This is the root of Anti-Americanism. It is a reaction to vulgarity, plain and simple. The American conservative, unfortunately, is quite right for blaming liberals, but also hipocritical for lauding Western values over the values of non-Western cultures for which he has even less regard than his own liberal cousins.

There's another unifying factor, the perception of Westerners as deceitful. Whether true or not - the view of the West as being more oppressive or disrespectful to women is highly arguable - it goes all the way back to the way the Native Americans were short-changed. This is factual. None of the promises made by the changing US governments were honored, about 100 million died, so when comes to cost of industrialization USA can rack up at least as impressive a score as Stalin's Russia.

This, again, is not easily understood by the Westerner, because it is not very easy to see yourself through the eyes of a stranger, particularly not when the view is that unfavorable. "The white man speaks with clefted tongue" is the sort of Disney-like racial stereotype we are used to hearing about other races, but we don't hear it about white people, because they have basically wiped out everyone who would dare to even think it.

Africans may be steeped in primitive superstitions, and Arabs may be prone to explode, and Chinese may eat dogs and treat their workers horrifically, and Hispanics may too busy with their swagger, generally speaking. There could be some truth to all these racial stereotypes so commonly distributed by white people, but as for Caucasians, sadly, there can be no doubt that as much as they excel in science and philosophy, they also hold the dubious championship in genocide.

Another reason Westerners do not know that they are often perceived as deceitful and murderous, another reason than fear or dependency on their charity and good will, is that in contrast to what many etnically anxious Westerners fear, others do not actually think of them as such.
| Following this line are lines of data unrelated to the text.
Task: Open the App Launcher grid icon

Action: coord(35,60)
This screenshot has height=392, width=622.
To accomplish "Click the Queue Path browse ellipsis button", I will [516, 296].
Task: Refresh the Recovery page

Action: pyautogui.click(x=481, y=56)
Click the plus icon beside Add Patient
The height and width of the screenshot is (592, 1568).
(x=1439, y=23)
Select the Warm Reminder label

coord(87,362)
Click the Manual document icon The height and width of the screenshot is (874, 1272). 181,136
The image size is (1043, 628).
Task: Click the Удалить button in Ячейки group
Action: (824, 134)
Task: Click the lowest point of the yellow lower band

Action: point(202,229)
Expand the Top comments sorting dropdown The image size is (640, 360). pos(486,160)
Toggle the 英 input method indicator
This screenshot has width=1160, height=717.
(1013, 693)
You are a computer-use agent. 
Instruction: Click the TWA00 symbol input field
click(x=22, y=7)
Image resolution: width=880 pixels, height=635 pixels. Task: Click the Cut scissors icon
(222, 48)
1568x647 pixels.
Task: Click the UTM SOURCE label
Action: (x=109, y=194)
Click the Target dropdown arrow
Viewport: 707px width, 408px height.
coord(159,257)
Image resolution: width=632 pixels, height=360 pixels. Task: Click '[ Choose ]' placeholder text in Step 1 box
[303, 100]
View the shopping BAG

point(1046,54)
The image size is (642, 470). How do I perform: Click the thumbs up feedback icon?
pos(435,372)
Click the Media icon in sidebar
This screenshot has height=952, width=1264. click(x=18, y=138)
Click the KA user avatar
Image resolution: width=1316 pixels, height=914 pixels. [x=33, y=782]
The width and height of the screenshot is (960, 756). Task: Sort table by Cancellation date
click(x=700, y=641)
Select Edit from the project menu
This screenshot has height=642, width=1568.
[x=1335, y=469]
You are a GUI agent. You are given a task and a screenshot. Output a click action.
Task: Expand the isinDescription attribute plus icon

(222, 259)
There is an amazing level of forgiveness in all the former colonies, including South Africa or Zimbabwe, often highlighted as the really bad post-colonial nations for white people.

I am not saying that anti-white crimes are trivialities, but considering the enormous impact Western imperialism has had, there are surprisingly little murmoring about killing white people. The infamous battle song about "killing the boer" in South Africa is ritualistic by nature, comparable to the cries to Muhammed Ali during the Rumble in the Jungle, to "kill" George Foreman. At some point, to serve reconciliation, the ANC might want to replace that song with something less aggravating, of course.

But that all depends on reconciliation, and reconciliation depends on three things: Money, trust and respect, not necessarily in that order. There are sporadic calls for reimbursements for historical crimes during colonialism and imperialism, but again, these are surprisingly few and relatively muted on the geopoltical arena. The battle is not about compensation, but about a fair share, and a place at the table. It is equivalent to Yudishtira's demand to Duryodhana to respect their agreement and end their exile.

In Mahabharata Duryodhana responds in a despicable fashion, denying the brothers any form of sustenance according to their rank, a deed that infuriates many of the Indian kings and makes it easy for the brothers to gather a considerable war party. Duryodhana has to pound on the sacred dharma, on sworn loyalty among his best generals, to keep his army together, and while the warlords siding with the Kaurava clan do fight to the best of their ability, their morale is low from the beginning, because they fight for a leader they cannot respect.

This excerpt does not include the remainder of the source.